Monday, March 10, 2025

Aotearoa should sign the Disappearance Convention

There's horrible news from the US today, with the Trump regime disappearing Mahmoud Khalil, a former Columbia University student, for protesting against genocide in Gaza. Its another significant decline in US human rights, and puts them in the same class as the authoritarian dictatorships they used to sponsor in South America.

How can Aotearoa signal its disapproval of this abuse? Back in 2006, the UN agreed the International Convention for the Protection of All Persons from Enforced Disappearance (ICPPED). The Convention requires its parties to take various steps to prevent forced disappearance, as well as criminalising it in international law. When it was established, Aotearoa refused to sign, officially because of a slight technical difference in wording with the Rome Statute of the International Criminal Court, but really because our "ally" the US was disappearing and torturing people as part of its extraordinary rendition program.

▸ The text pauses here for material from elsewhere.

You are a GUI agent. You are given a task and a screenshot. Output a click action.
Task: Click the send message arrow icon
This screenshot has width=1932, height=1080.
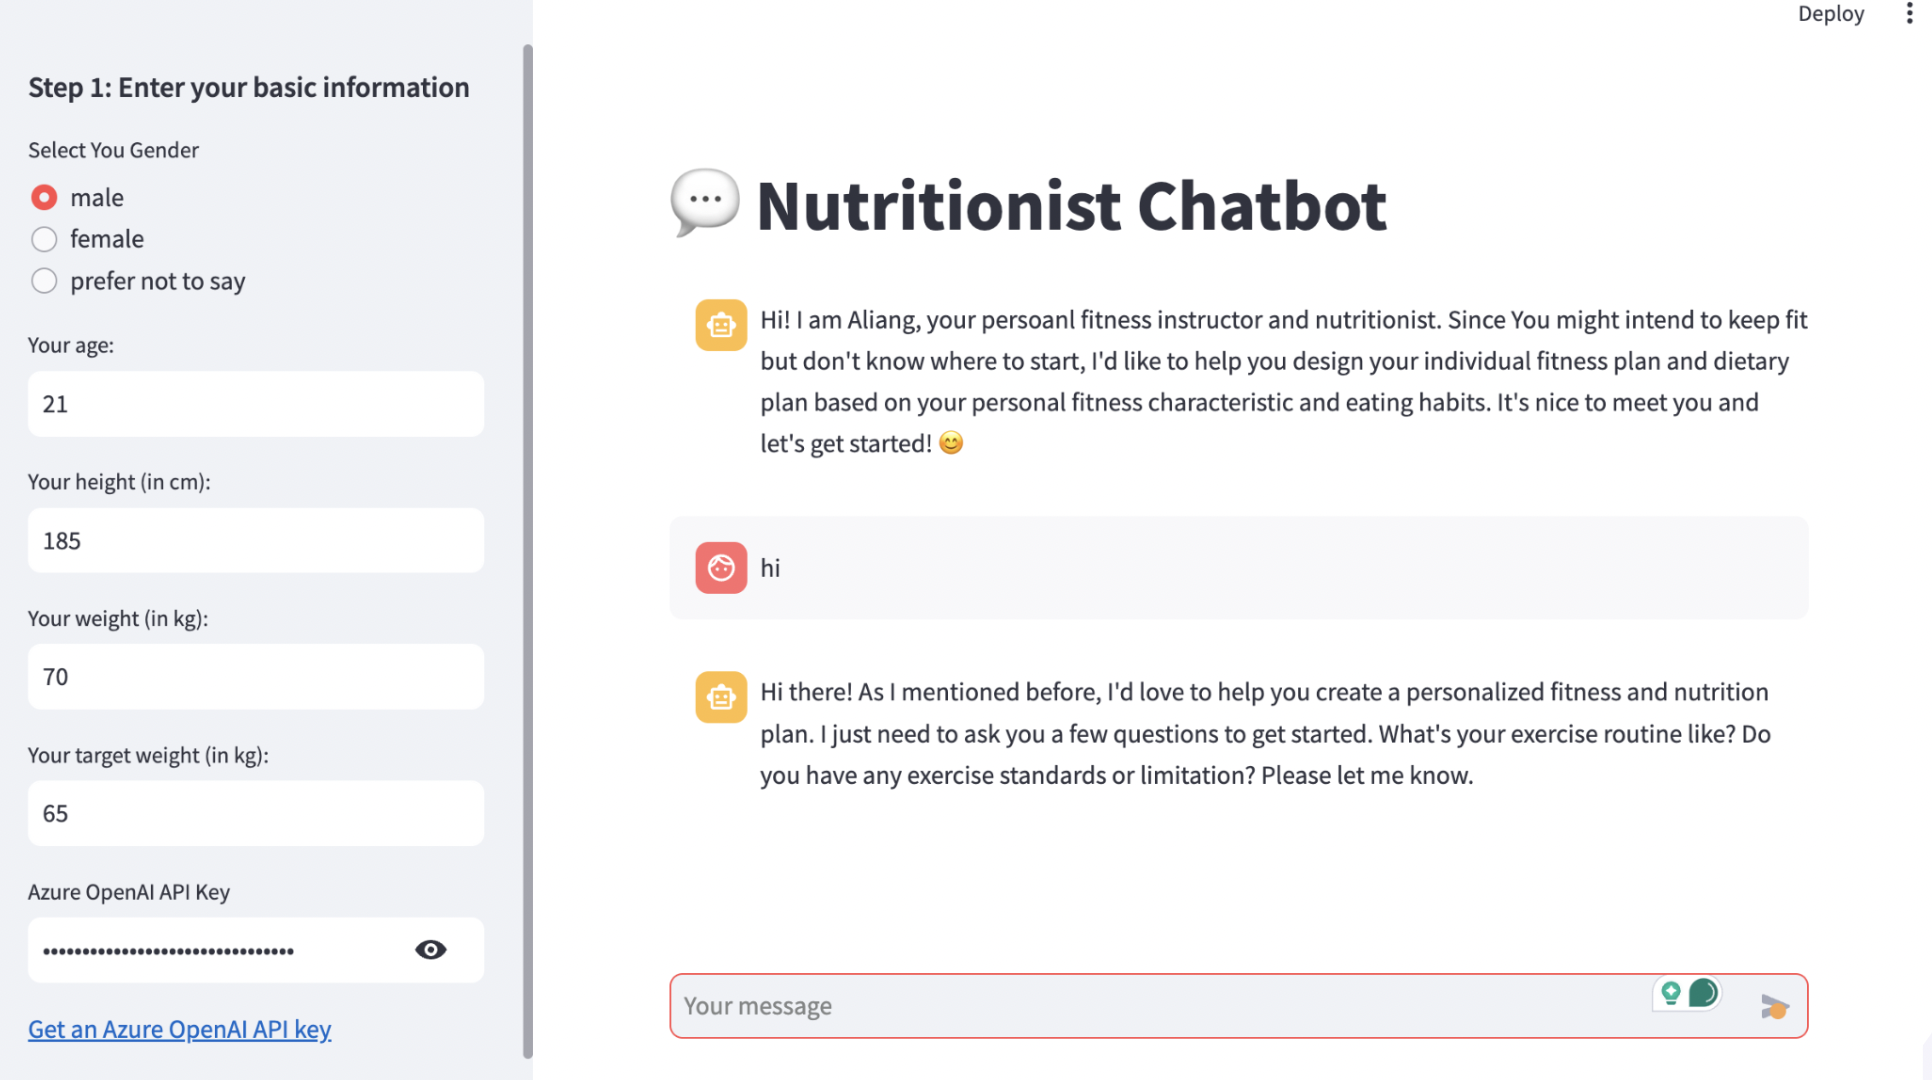point(1774,1006)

And we wouldn't want to disagree with that, would we?

But times - and the international situation - have changed, and its time to revisit that decision. When Aotearoa refused, the ICPPED had fewer than 20 parties. Now it has almost a hundred - including almost all of Europe and South America. Basically, everyone we consider to be "like-minded" in supporting that "rules-based international order" we talk about so much. These states are all also members of the International Criminal Court, so its pretty clear that the inconsistency we were supposedly so worried about can be managed to the satisfaction of the majority of the international community.

Signing and ratifying the Convention would establish safeguards against disappearance here and improve human rights in Aotearoa. It would also signal our disapproval of disappearance internationally, and allow us to punish those responsible if any of them ever set foot in Aotearoa. That seems like a Good Thing. The question is, will the government do it, or are they still chickenshits about human rights?